Recovery Blog Post–Keri

Life has been beautiful and sad and exciting and mundane. Starting in my early teens, I felt an intense inner sadness and a deep level of isolation. I had no desire to continue with my life. To self-medicate my pain, I turned to drugs and alcohol.
Quickly, things got out of control. I began facing consequences and those closest to me recognized my need for help.
Finally, on a chilly evening in October of 2014, I did the unthinkable. I surrendered and asked for help. My mom called a treatment center in Pennsylvania, they had a bed available, and I was on my way. Not only did I quickly learn about the disease of addiction, but I also learned about some ways that I would be able to continue my recovery once my treatment stay was over. For me, this included support groups and working with a therapist.

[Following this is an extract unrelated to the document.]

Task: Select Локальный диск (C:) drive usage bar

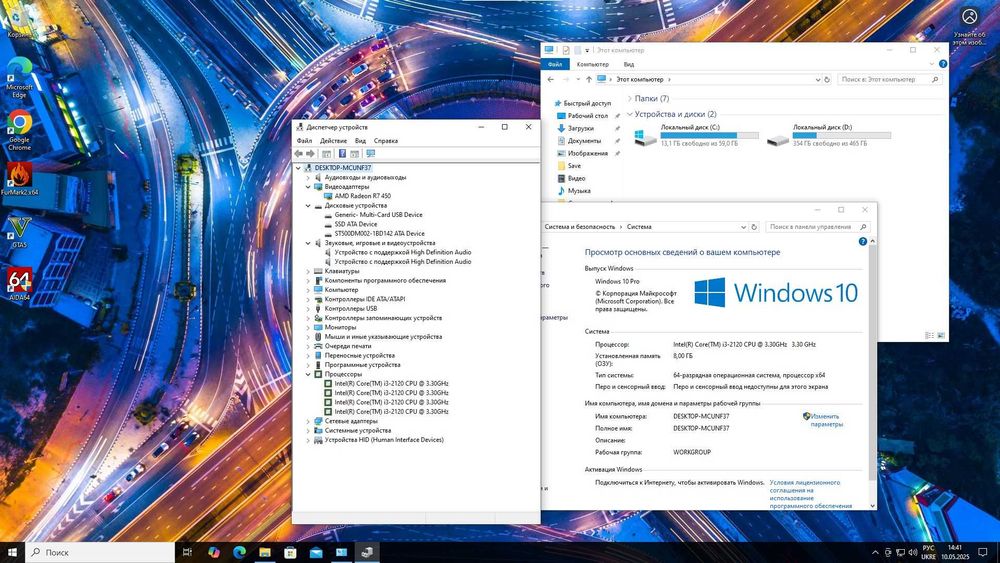Action: click(x=709, y=135)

I completed my inpatient program and had a strong aftercare plan in place. One day at a time I continued to take the suggestions of those around me. I began to feel better mentally and physically and started to work on myself with the help of my family and peers.

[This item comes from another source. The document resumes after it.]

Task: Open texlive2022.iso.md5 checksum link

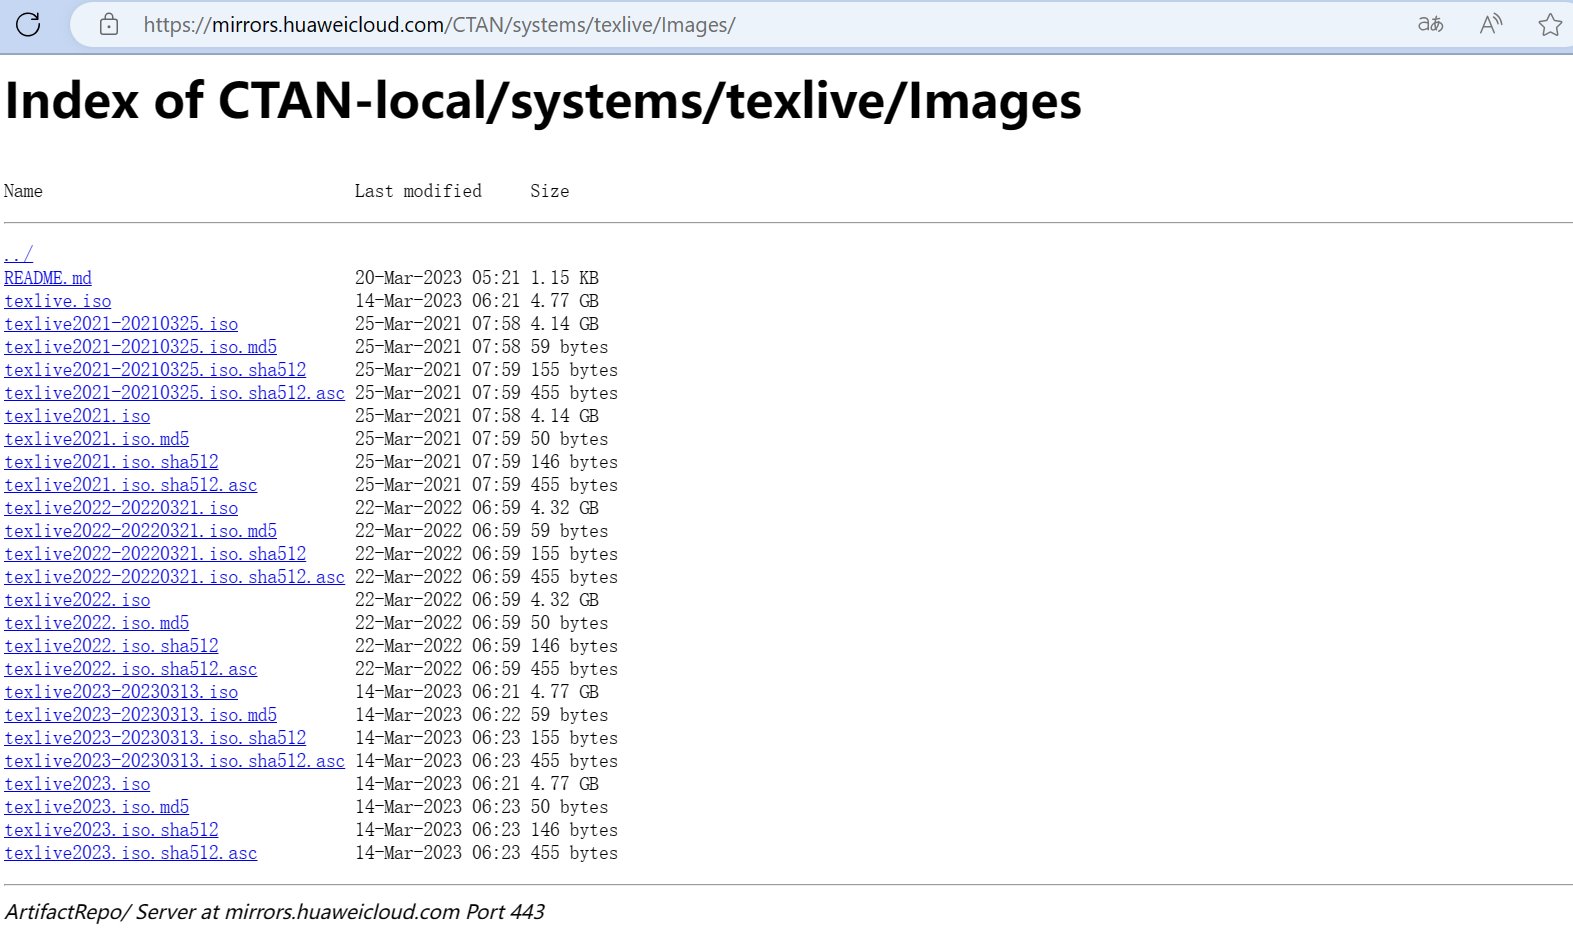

Today, I have a bachelor’s degree and an MBA from Fairfield University. I now have over 8 years of continuous recovery. I will always encounter challenges and sadness on my journey, but that is life. I can now say I have also experienced a level of freedom and joy I had never felt before. I am so fortunate to be present through it all. I’m so grateful for all the people who have reached out a hand to me when I needed it and am honored to be that person for someone else who is struggling.
As I write this on another chilly day, I first will tell you I have never had a legal drink. My teenage and young adult years have been spent in recovery. My success in recovery is because of one thing: I have learned that continuous recovery takes continuous work.

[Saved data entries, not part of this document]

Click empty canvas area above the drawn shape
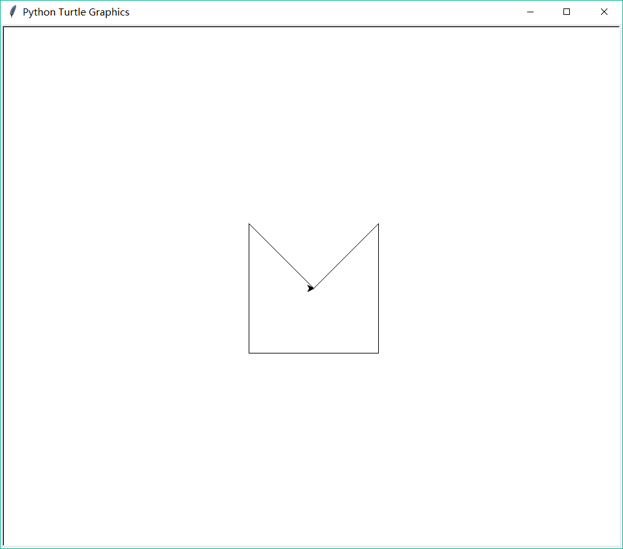623x549 pixels. 314,120
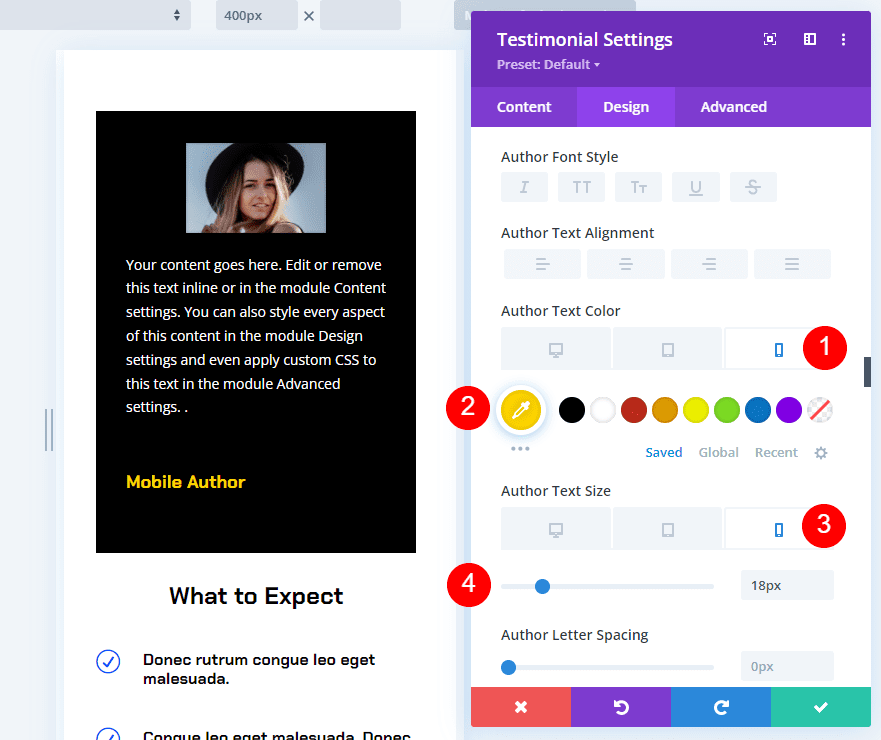Viewport: 881px width, 740px height.
Task: Open the Advanced tab
Action: pos(733,107)
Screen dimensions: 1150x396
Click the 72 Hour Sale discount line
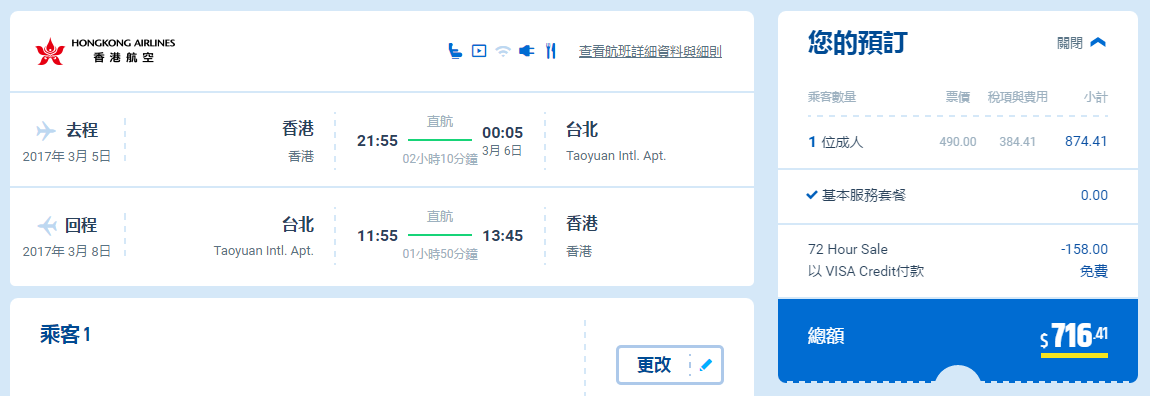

When I first went to Pennsylvania, I admitted for the first time my powerlessness over alcohol. I realized I am a person with the disease of addiction who has an abnormal reaction once I put a drink in my body.
I decided to listen to the others who had an air of peace and happiness surrounding them. Slowly, but surely, I began to feel better. All these years later, I now work for that treatment center where I first learned recovery, Caron Treatment Centers. I continue to sustain my own recovery by listening to others who struggle with open ears and an open heart.
As I work with clients and others who struggle and seek recovery, I feel a wave of calm which will never subside. I realize I can be uniquely useful to others. Recovery is real. Recovery is possible.